|Fluid Hammer & Transient Flow Analysis for Incompressible Network Piping Systems
Impulse evaluates transient and water hammer events, caused by pump trips, sudden valve closures and various ESD conditions
AFT Impulse provides a practical tool for the piping systems engineer to address the complex subject of liquid piping systems waterhammer and surge transient events. AFT Impulse incorporates an integral steady-state solver to calculate the initial conditions and seamlessly transfer these to the transient solver. Based on the same, proven solver in AFT Fathom, steady-state solutions are determined using a modified Newton-Raphson matrix interation. AFT Impulse's transient flow solution engine is based on the Method of Characteristics, which utilizes time steps and pipe section lengths that are an integral fraction of the wave speed. This permits a direct solution of each time step, making AFT Impulse highly efficient.

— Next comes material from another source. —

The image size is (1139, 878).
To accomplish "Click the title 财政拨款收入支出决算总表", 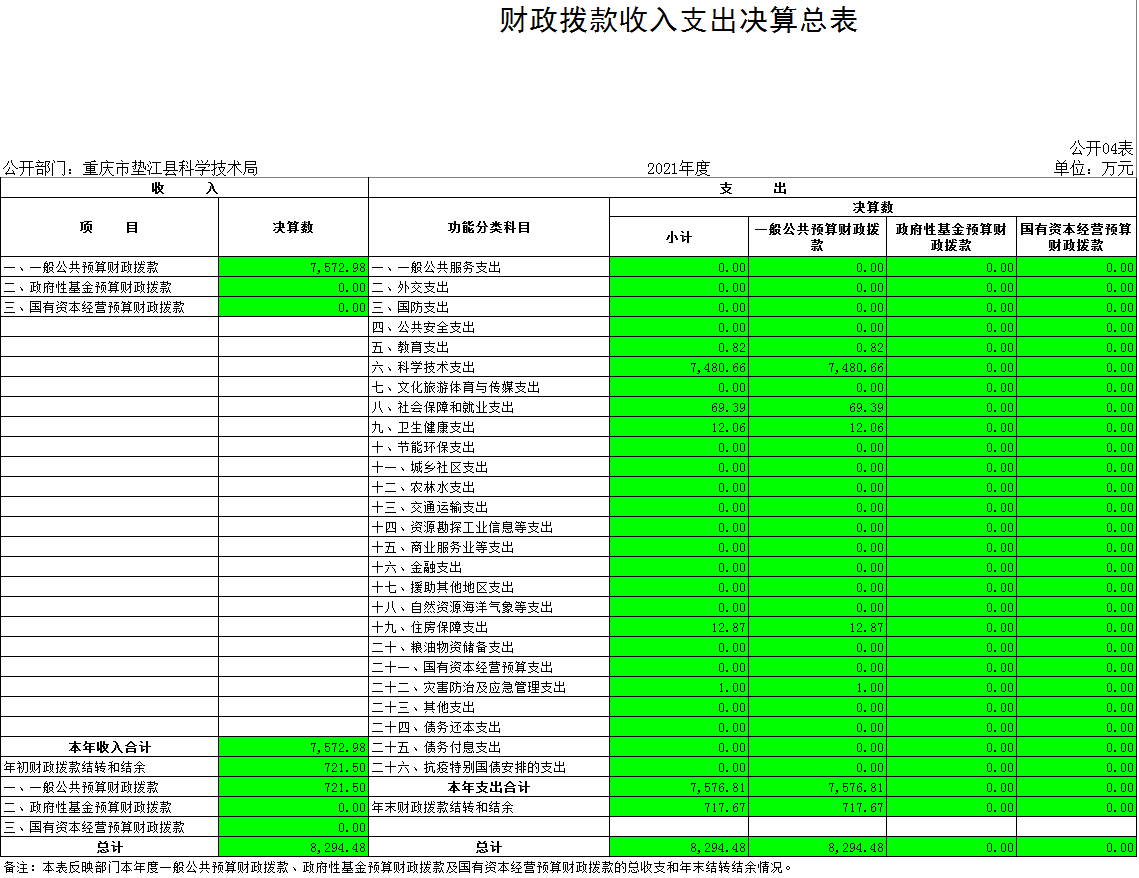I will [678, 21].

AFT Impulse lets you specify transients both on a time and event basis. For example, initiate a pump startup based on the pressure at a selected location in the system or a valve closure upon the flow direction at selected location. This powerful capability greatly expands the type of transients that may be modeled including a variety of control logic functions.
Pump modeling can be as simple as a fixed flow or as sophisticated as pump curves and four quadrant effects modeling the various possible combinations of forward and reverse flow and rotation. Startup includes the ability to determine pump acceleration from specified pump/driver inertia and driver torque vs speed. Pump models may include integral check valves and reverse rotation brakes.
Impulse also provides the ability to generate Force-Time files for direct import into CAESAR II, Intergraph's world-leading pipe stress analysis software.
The following outline will provide you an overview of AFT Impulse's interface and capabilities. For a first hand demonstration, ask us for a free, working demo version of AFT Impulse.
|AFT Impulse models are built in a graphical environment, displaying the model in a familiar schematic format. AFT Impulse models contain two constructs, pipes and junctions. Junction types included are:
- Reservoir (up to 25 pipes may be connected, transient level)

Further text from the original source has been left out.